_EXERCISE REQUIREMENTS_:
Where the word "with" occurs in a line of the listing below, copy that line.

※

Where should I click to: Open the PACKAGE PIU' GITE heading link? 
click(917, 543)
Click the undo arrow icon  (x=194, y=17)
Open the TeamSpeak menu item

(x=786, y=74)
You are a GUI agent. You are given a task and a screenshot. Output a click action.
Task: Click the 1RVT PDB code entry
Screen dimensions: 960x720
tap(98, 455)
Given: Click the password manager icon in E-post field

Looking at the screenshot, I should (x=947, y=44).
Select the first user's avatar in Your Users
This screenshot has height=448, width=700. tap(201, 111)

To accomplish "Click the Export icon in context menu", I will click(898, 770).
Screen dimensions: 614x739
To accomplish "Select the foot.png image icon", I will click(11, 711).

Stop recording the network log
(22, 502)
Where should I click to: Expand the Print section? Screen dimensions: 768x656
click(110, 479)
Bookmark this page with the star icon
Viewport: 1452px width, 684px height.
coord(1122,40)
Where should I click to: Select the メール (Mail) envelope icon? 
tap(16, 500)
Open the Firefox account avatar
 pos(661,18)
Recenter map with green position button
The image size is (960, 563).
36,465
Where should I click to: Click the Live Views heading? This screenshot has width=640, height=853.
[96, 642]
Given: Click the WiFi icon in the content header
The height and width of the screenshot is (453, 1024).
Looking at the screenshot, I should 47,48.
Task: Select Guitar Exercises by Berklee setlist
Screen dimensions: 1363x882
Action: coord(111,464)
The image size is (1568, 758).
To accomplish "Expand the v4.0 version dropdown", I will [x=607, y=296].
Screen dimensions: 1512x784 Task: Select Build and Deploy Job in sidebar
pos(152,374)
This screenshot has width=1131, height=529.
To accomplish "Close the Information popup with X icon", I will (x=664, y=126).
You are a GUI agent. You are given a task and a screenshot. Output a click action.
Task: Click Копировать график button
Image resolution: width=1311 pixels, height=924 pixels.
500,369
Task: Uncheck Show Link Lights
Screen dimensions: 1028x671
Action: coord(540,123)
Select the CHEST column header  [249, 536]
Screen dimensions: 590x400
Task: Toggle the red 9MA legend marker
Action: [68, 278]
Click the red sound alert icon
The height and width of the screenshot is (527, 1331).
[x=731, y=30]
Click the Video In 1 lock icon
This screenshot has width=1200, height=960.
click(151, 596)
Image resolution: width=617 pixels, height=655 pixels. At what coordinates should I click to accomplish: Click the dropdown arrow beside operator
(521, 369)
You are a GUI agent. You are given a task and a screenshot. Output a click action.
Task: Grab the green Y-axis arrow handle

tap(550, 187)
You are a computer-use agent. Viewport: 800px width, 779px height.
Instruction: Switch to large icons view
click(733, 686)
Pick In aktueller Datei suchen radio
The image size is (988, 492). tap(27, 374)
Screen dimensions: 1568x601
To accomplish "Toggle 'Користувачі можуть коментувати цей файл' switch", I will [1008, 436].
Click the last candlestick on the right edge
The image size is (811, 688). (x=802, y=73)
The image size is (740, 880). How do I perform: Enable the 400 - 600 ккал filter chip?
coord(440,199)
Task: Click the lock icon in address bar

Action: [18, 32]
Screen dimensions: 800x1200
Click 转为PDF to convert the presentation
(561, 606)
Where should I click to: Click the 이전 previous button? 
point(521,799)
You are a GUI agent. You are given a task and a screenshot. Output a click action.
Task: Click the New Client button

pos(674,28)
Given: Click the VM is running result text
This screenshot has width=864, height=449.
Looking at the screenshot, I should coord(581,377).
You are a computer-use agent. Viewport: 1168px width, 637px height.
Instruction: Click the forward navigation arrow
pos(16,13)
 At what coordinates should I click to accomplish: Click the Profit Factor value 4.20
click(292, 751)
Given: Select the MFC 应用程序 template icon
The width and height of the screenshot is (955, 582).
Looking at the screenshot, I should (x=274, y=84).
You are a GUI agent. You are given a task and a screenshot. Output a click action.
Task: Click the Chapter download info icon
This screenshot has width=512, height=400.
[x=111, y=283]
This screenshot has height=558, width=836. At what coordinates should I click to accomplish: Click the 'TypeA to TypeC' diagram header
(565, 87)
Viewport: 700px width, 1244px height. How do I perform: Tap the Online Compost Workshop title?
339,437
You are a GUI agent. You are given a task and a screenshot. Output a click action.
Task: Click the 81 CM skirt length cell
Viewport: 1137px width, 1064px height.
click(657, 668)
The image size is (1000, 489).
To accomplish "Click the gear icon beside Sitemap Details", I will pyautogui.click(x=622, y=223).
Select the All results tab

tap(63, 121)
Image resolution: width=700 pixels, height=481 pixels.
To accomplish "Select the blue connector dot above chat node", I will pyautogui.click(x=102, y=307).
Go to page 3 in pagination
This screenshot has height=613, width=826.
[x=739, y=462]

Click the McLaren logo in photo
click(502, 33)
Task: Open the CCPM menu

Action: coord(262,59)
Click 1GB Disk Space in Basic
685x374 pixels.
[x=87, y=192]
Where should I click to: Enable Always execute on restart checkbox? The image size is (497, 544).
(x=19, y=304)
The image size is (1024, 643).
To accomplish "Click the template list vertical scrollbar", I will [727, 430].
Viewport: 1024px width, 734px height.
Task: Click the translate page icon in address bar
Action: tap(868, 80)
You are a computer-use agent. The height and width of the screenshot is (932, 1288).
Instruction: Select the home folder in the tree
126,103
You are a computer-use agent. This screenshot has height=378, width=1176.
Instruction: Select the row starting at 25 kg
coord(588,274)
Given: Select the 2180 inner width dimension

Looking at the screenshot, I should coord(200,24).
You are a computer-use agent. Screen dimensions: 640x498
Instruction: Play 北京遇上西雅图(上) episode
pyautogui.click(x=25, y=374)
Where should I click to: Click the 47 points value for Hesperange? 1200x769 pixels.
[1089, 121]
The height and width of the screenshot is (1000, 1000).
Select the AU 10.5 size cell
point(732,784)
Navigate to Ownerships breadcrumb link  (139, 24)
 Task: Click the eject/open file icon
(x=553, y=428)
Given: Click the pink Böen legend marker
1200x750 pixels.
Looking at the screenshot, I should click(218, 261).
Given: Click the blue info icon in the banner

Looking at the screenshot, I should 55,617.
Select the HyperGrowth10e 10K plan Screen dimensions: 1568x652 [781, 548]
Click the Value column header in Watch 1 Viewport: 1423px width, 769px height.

※

_RESPONSE TO THE EXERCISE_:
Bookmark this page with the star icon
Recenter map with green position button
To accomplish "Close the Information popup with X icon", I will (x=664, y=126).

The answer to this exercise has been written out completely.